- [Görevin amacı]: "Select the Token Unlock sub-tab" geçen satır ile "coord(431,163)" geçen satır arasındaki satırları, iki uç da dahil olmak üzere, her satıra bir dize düşecek şekilde JSON listesine çevir. Boş satırları listeye alma, resimleri de yanıta koyma.

- [Veri satırları]:

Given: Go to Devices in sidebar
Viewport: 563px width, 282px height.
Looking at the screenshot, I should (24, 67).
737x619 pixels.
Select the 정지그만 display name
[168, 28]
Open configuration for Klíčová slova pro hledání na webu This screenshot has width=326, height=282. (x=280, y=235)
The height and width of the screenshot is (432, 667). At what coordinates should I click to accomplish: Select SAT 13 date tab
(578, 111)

...

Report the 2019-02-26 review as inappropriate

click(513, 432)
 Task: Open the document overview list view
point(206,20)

--

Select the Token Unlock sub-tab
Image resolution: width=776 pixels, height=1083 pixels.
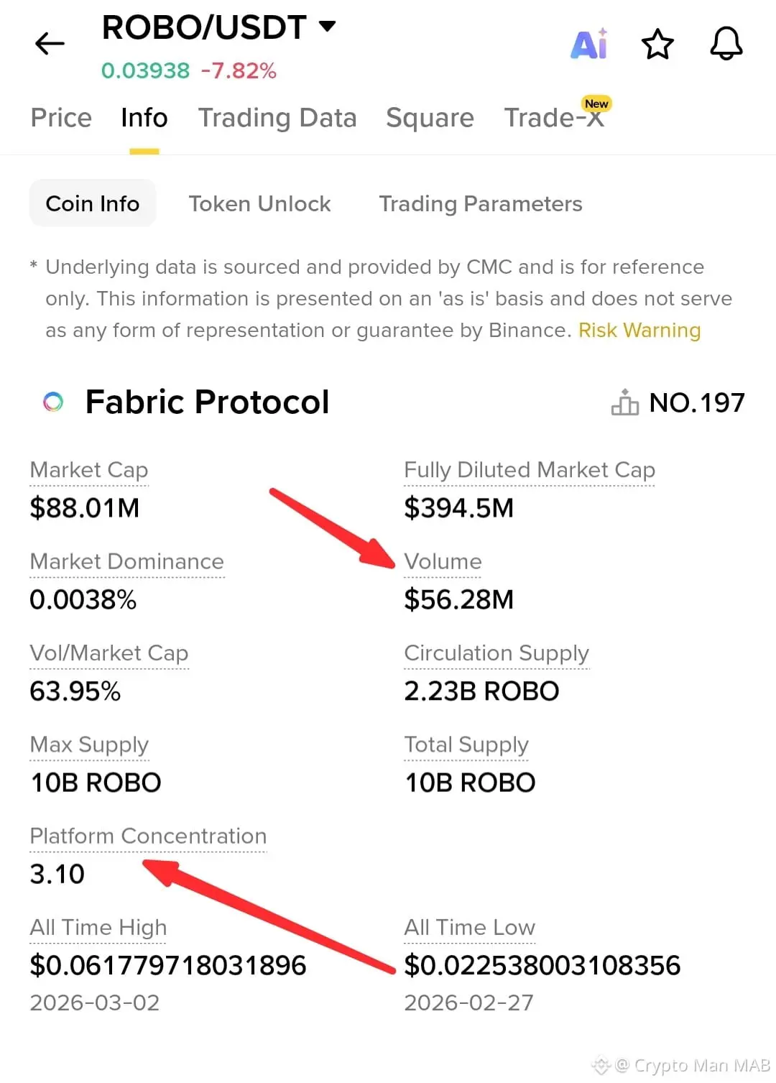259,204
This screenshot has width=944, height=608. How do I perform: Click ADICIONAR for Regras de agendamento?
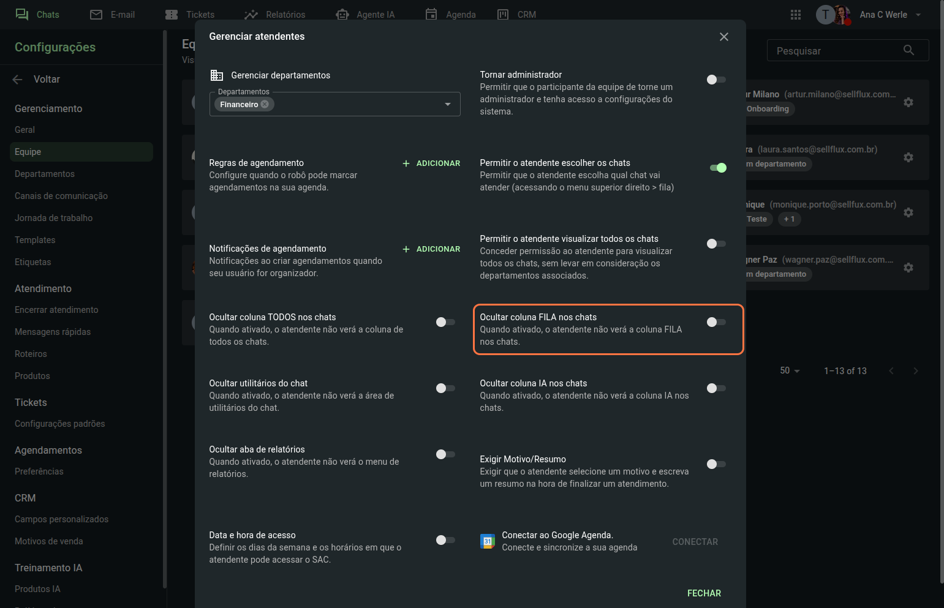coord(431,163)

- [Yanıt]:
[
  "Select the Token Unlock sub-tab",
  "Image resolution: width=776 pixels, height=1083 pixels.",
  "259,204",
  "This screenshot has width=944, height=608. How do I perform: Click ADICIONAR for Regras de agendamento?",
  "coord(431,163)"
]